• **Task requirements**: Copy each of the following entries exactly as it appears, character for character.

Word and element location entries

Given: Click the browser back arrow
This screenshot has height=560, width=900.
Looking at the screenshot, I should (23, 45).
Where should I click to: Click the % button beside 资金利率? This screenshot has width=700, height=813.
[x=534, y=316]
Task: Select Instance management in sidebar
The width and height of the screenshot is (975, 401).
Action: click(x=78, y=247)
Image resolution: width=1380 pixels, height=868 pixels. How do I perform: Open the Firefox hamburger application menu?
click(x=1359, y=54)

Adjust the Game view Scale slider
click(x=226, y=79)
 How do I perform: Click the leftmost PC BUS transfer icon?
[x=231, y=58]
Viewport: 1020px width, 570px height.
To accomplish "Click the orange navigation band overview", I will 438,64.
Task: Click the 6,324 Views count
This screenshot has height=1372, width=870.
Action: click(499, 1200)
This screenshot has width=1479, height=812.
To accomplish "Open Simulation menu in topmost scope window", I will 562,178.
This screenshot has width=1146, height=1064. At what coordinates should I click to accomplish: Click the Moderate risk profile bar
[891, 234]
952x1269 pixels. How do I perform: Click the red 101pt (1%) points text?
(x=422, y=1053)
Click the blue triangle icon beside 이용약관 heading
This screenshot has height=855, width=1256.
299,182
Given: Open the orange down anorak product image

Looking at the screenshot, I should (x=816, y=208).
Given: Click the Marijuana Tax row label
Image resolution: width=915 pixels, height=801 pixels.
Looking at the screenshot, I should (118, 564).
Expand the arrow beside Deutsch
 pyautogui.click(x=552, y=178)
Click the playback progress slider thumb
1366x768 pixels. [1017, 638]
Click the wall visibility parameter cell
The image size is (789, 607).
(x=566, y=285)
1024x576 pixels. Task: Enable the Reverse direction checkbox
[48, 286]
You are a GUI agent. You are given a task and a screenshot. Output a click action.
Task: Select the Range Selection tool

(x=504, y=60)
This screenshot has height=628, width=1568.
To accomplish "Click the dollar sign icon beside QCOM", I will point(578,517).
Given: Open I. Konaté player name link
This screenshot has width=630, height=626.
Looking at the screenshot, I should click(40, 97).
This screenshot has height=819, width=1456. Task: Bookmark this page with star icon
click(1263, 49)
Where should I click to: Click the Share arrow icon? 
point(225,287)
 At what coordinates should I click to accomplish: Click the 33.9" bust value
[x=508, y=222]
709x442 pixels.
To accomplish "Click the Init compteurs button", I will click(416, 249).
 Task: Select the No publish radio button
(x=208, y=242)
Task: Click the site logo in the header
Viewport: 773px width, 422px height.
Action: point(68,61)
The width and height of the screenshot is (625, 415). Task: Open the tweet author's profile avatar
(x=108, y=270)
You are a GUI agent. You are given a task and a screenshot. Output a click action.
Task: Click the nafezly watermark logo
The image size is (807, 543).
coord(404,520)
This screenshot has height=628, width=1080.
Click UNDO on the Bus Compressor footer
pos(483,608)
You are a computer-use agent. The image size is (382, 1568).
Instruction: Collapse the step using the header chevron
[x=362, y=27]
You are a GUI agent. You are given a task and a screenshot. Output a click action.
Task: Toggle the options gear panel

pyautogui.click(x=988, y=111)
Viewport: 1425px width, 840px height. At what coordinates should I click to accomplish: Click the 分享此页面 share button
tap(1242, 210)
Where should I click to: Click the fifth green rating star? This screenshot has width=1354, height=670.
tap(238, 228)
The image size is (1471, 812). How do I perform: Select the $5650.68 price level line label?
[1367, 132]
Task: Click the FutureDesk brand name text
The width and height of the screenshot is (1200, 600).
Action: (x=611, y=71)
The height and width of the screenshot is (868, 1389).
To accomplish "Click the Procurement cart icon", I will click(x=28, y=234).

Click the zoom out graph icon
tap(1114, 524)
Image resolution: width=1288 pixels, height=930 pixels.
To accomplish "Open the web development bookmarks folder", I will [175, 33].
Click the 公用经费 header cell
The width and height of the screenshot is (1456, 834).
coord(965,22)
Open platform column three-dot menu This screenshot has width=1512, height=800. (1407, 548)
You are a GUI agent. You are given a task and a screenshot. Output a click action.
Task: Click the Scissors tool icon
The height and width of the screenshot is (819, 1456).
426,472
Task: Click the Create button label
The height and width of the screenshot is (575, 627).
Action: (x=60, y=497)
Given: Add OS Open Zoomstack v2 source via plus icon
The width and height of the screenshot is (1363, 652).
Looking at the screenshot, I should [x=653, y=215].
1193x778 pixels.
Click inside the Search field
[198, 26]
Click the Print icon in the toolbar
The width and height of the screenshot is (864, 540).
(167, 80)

• **Right answer**:
Given: Click the browser back arrow
This screenshot has height=560, width=900.
Looking at the screenshot, I should (23, 45).
Where should I click to: Click the % button beside 资金利率? This screenshot has width=700, height=813.
[x=534, y=316]
Task: Select Instance management in sidebar
The width and height of the screenshot is (975, 401).
Action: click(x=78, y=247)
Image resolution: width=1380 pixels, height=868 pixels. How do I perform: Open the Firefox hamburger application menu?
click(x=1359, y=54)

Adjust the Game view Scale slider
click(x=226, y=79)
 How do I perform: Click the leftmost PC BUS transfer icon?
[x=231, y=58]
Viewport: 1020px width, 570px height.
To accomplish "Click the orange navigation band overview", I will 438,64.
Task: Click the 6,324 Views count
This screenshot has height=1372, width=870.
Action: click(499, 1200)
This screenshot has width=1479, height=812.
To accomplish "Open Simulation menu in topmost scope window", I will 562,178.
This screenshot has width=1146, height=1064. At what coordinates should I click to accomplish: Click the Moderate risk profile bar
[891, 234]
952x1269 pixels. How do I perform: Click the red 101pt (1%) points text?
(x=422, y=1053)
Click the blue triangle icon beside 이용약관 heading
This screenshot has height=855, width=1256.
299,182
Given: Open the orange down anorak product image

Looking at the screenshot, I should (x=816, y=208).
Given: Click the Marijuana Tax row label
Image resolution: width=915 pixels, height=801 pixels.
Looking at the screenshot, I should (118, 564).
Expand the arrow beside Deutsch
 pyautogui.click(x=552, y=178)
Click the playback progress slider thumb
1366x768 pixels. [1017, 638]
Click the wall visibility parameter cell
The image size is (789, 607).
(x=566, y=285)
1024x576 pixels. Task: Enable the Reverse direction checkbox
[48, 286]
You are a GUI agent. You are given a task and a screenshot. Output a click action.
Task: Select the Range Selection tool

(x=504, y=60)
This screenshot has height=628, width=1568.
To accomplish "Click the dollar sign icon beside QCOM", I will point(578,517).
Given: Open I. Konaté player name link
This screenshot has width=630, height=626.
Looking at the screenshot, I should click(40, 97).
This screenshot has height=819, width=1456. Task: Bookmark this page with star icon
click(1263, 49)
Where should I click to: Click the Share arrow icon? 
point(225,287)
 At what coordinates should I click to accomplish: Click the 33.9" bust value
[x=508, y=222]
709x442 pixels.
To accomplish "Click the Init compteurs button", I will click(416, 249).
 Task: Select the No publish radio button
(x=208, y=242)
Task: Click the site logo in the header
Viewport: 773px width, 422px height.
Action: point(68,61)
The width and height of the screenshot is (625, 415). Task: Open the tweet author's profile avatar
(x=108, y=270)
You are a GUI agent. You are given a task and a screenshot. Output a click action.
Task: Click the nafezly watermark logo
The image size is (807, 543).
coord(404,520)
This screenshot has height=628, width=1080.
Click UNDO on the Bus Compressor footer
pos(483,608)
You are a computer-use agent. The image size is (382, 1568).
Instruction: Collapse the step using the header chevron
[x=362, y=27]
You are a GUI agent. You are given a task and a screenshot. Output a click action.
Task: Toggle the options gear panel

pyautogui.click(x=988, y=111)
Viewport: 1425px width, 840px height. At what coordinates should I click to accomplish: Click the 分享此页面 share button
tap(1242, 210)
Where should I click to: Click the fifth green rating star? This screenshot has width=1354, height=670.
tap(238, 228)
The image size is (1471, 812). How do I perform: Select the $5650.68 price level line label?
[1367, 132]
Task: Click the FutureDesk brand name text
The width and height of the screenshot is (1200, 600).
Action: (x=611, y=71)
The height and width of the screenshot is (868, 1389).
To accomplish "Click the Procurement cart icon", I will click(x=28, y=234).

Click the zoom out graph icon
tap(1114, 524)
Image resolution: width=1288 pixels, height=930 pixels.
To accomplish "Open the web development bookmarks folder", I will [175, 33].
Click the 公用经费 header cell
The width and height of the screenshot is (1456, 834).
coord(965,22)
Open platform column three-dot menu This screenshot has width=1512, height=800. (1407, 548)
You are a GUI agent. You are given a task and a screenshot. Output a click action.
Task: Click the Scissors tool icon
The height and width of the screenshot is (819, 1456).
426,472
Task: Click the Create button label
The height and width of the screenshot is (575, 627).
Action: (x=60, y=497)
Given: Add OS Open Zoomstack v2 source via plus icon
The width and height of the screenshot is (1363, 652).
Looking at the screenshot, I should [x=653, y=215].
1193x778 pixels.
Click inside the Search field
[198, 26]
Click the Print icon in the toolbar
The width and height of the screenshot is (864, 540).
(167, 80)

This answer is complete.